I use the setting configuration:
#!/usr/bin/env python
import random from
kombu import serialization from
kombu import Exchange, Queue
Import Ansibleservice
serialization.registry._decoders.pop ("Application/x-python-serialize")
Broker_url = Ansibleservice.getconfig ('/etc/ansible/rabbitmq.cfg ', ' rabbit ', ' broker_url ')
celerymq = Ansibleservice.getconfig ('/etc/ansible/rabbitmq.cfg ', ' celerymq ', ' celerymq ')
secret_key= ' top-secrity '
Celery_broker_url = Broker_url
celery_result_backend = broker_url
celery_task_result_expires =
Celeryd_prefetch_multiplier = 4
celeryd_concurrency = 1
celeryd_max_tasks_per_child = 1
celery_ TIMEZONE = ' CST '
celery_task_serializer= ' json '
celery_accept_content=[' json ']
celery_result_ Serializer= ' json '
celery_queues = (
Queue (CELERYMQ, Exchange (CELERYMQ), ROUTING_KEY=CELERYMQ),
)
Celery_ignore_result = True
celery_send_events = False
celery_event_queue_expires = 60
RMQ as a message queue.
Number of concurrent worker 25
Each worker is destroyed at most one task. (Perform full task, process destroy rebuild, free memory)

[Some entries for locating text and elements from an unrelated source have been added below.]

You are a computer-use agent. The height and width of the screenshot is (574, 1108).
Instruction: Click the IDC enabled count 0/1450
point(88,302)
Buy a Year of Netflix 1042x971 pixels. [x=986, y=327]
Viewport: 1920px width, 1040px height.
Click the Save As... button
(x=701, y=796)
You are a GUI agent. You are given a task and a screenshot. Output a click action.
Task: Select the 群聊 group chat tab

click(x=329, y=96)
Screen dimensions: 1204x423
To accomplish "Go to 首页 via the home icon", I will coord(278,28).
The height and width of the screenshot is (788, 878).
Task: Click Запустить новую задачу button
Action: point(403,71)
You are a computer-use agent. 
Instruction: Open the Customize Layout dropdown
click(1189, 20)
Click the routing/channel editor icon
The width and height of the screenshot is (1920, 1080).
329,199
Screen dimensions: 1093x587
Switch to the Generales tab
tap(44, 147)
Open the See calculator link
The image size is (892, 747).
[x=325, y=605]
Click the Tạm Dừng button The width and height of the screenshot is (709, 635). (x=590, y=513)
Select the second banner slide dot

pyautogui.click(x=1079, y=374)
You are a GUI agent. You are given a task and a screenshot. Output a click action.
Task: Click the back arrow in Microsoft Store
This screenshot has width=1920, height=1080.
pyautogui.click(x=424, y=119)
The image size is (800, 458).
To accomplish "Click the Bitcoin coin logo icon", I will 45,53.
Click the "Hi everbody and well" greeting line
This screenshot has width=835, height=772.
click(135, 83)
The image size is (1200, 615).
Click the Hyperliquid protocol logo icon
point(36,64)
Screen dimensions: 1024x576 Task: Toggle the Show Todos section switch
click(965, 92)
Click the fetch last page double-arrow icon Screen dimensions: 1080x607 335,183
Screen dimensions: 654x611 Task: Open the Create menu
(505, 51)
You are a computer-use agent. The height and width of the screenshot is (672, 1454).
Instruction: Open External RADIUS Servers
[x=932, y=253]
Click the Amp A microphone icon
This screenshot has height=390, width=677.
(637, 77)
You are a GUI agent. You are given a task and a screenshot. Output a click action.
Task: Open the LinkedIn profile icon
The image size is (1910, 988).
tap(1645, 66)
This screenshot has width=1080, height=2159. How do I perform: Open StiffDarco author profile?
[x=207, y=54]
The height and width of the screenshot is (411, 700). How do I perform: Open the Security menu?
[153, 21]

#-*-Coding:utf-8-*- From datetime import Timedelta from settings import Redis_host, Redis_port, Redis_password, Redis_db_num # A queue that appears in a program that does not exist in the broker is created immediately celery_create_missing_queues = True Celery_imports = ("as Ync_task.tasks "," Async_task.notify ") # Use Redis as task queue Broker_url = ' redis://: ' + Redis_password + ' @ ' + redis_host + ': ' + STR (redis_port) + '/' + str (redis_db_num) #CELERY_RESULT_BACKEND = ' redis://: ' + Redis_password + ' @ ' + redis_host + ' : ' + str (redis_port) + '/10 ' celeryd_concurrency = 20 # concurrent worker number Celery_timezone = ' Asia/shanghai ' celeryd_force_exec V = True # Very Important, some cases can prevent deadlock Celeryd_prefetch_multiplier = 1 celeryd_max_tasks_per_child = 100 # Each worker performs up to 100 any The service will be destroyed to prevent memory leaks # celeryd_task_time_limit = 60 # A single task does not run longer than this value, otherwise it will be killed by Sigkill signal # broker_transport_options = {' Visibil Ity_timeout ': 90} # Mission issueAfter a period of time has not received acknowledge, the task is handed over to other workers to execute celery_disable_rate_limits = True # Timer Task Celerybeat_schedule = {' msg _notify ': {' task ': ' async_task.notify.msg_notify ', ' Schedule ': Timedelta (seconds=10), # ' args ': (r edis_db), ' options ': {' queue ': ' My_period_task '}}, ' Report_result ': {' task ': ' ASYNC_TASK.TASKS.R Eport_result ', ' Schedule ': Timedelta (seconds=10), # ' args ': (redis_db), ' options ': {' queue ': ' My_peri Od_task '}, # ' Report_retry ': {# ' task ': ' Async_task.tasks.report_retry ', # ' schedule ': Timedelta (S econds=60), # ' options ': {' queue ': ' My_period_task '} #},} ################################################ # command to start worker # * * * * * * * * * * nohup celery beat-s/var/log/boas/celerybeat-schedule--logfile=/var/log/boas/celerybeat.log -L Info & # * * * * worker # Nohup celery worker-f/var/log/boas/boas_celery.log-l info & #################### ############################
The above is a summary of my work.
At the same time, the other needs to explain
Celeryd_task_time_limit
Broker_transport_options
Use is very cautious, if the celeryd_task_time_limit set too small, will cause the TASK has not finished, the worker is killed; The broker_transport_options is too small to be set, and the task may be repeatedly executed multiple times.